• _Work to complete_
Check every line of the entries below for the word "Politique", and copy the ones that have it.

* * * * * * *

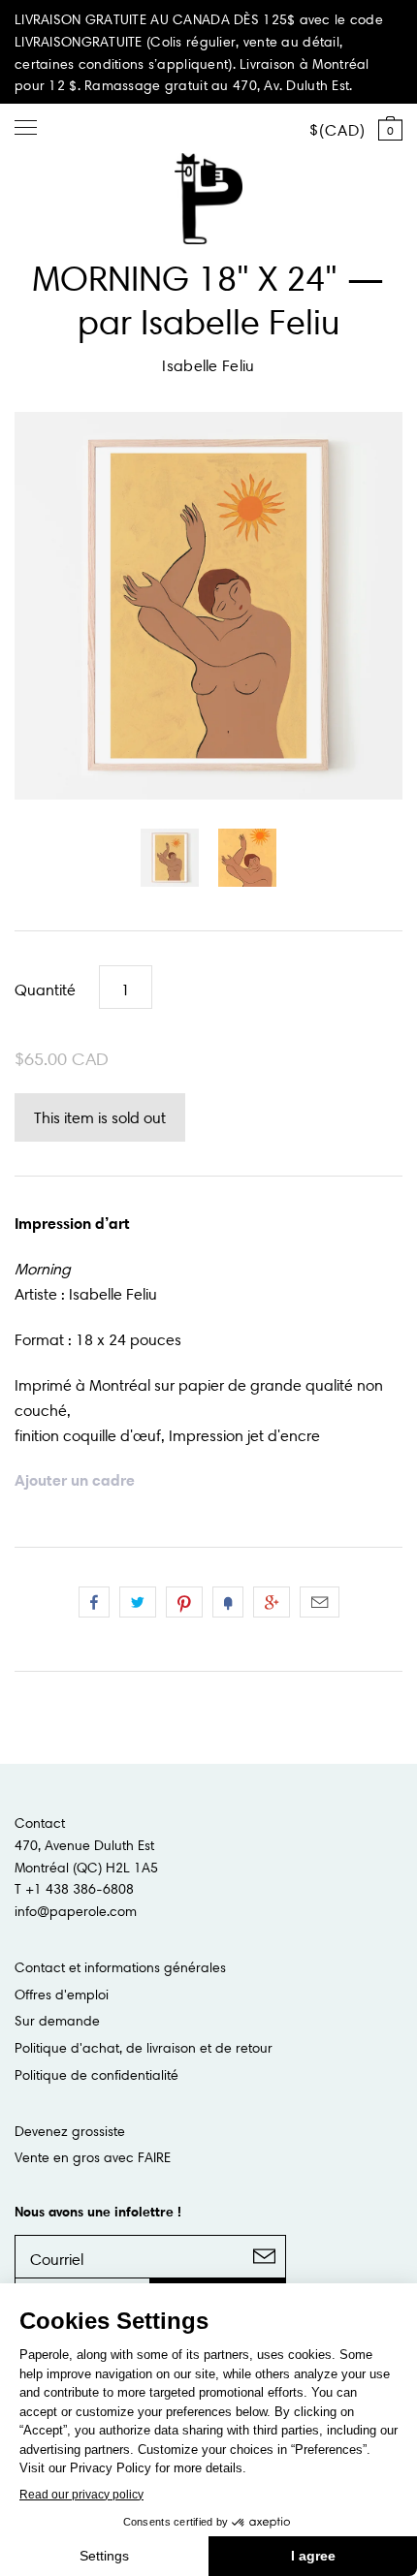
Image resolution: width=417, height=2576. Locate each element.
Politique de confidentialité (96, 2075)
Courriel (319, 1602)
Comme (94, 1602)
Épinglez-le (184, 1602)
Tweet (137, 1602)
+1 (271, 1602)
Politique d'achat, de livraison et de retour (144, 2048)
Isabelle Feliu (208, 365)
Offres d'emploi (62, 1994)
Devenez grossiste (70, 2131)
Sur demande (57, 2020)
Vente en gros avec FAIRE (93, 2157)
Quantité (45, 989)
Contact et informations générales (120, 1967)
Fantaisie (227, 1602)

* * * * * * *

• _Reply to the exercise_
Politique de confidentialité (96, 2075)
Politique d'achat, de livraison et de retour (144, 2048)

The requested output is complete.